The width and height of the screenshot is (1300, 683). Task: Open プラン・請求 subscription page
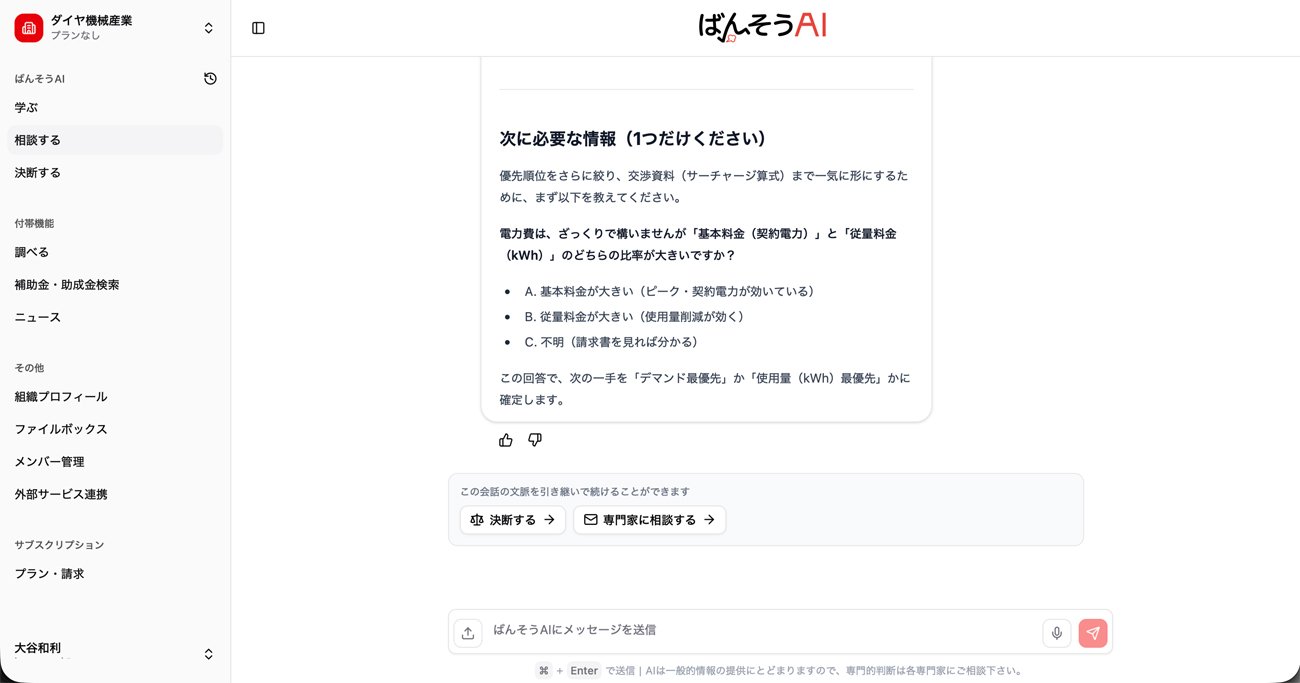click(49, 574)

────

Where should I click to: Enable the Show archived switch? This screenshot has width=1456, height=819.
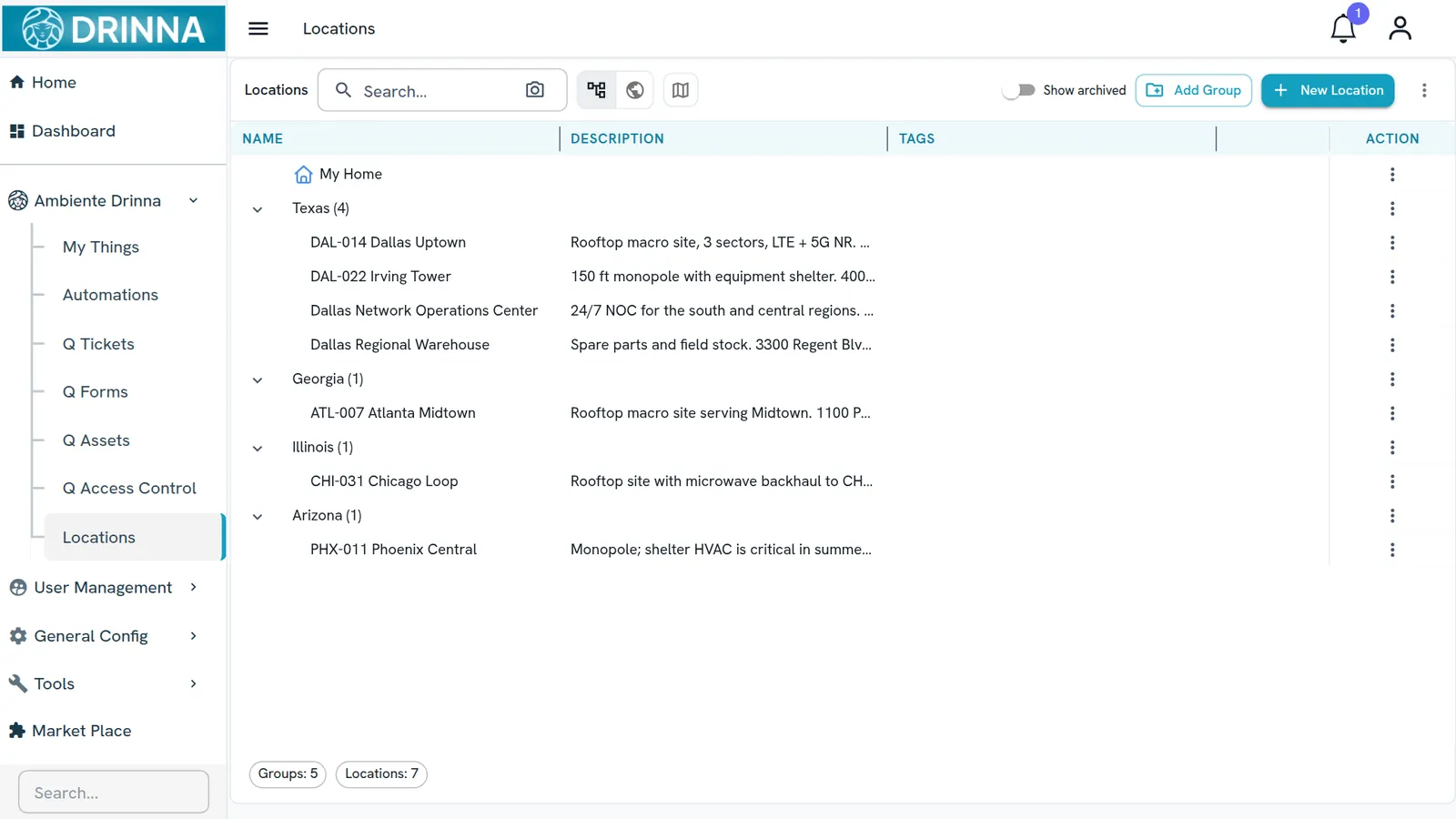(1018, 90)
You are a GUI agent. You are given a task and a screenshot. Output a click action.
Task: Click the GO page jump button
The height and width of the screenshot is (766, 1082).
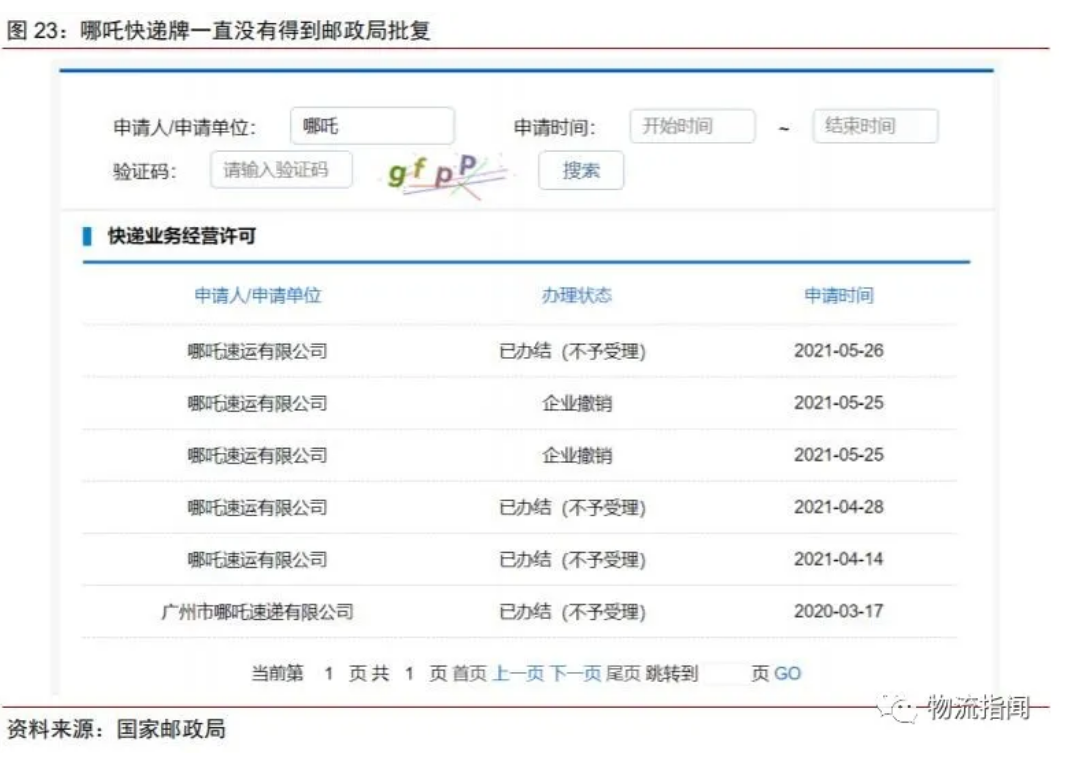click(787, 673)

────

» BRIEF
Convert the material, beginning with the line that contains "Where should I" and continuing through the line that contains "click(787, 673)", into a numbered list that omits blank lines and leaves out the pictures.

» EXERCISE RESPONSE
1. Where should I click to: Enable the Show archived switch? This screenshot has width=1456, height=819.
2. (1018, 90)
3. You are a GUI agent. You are given a task and a screenshot. Output a click action.
4. Task: Click the GO page jump button
5. The height and width of the screenshot is (766, 1082).
6. click(787, 673)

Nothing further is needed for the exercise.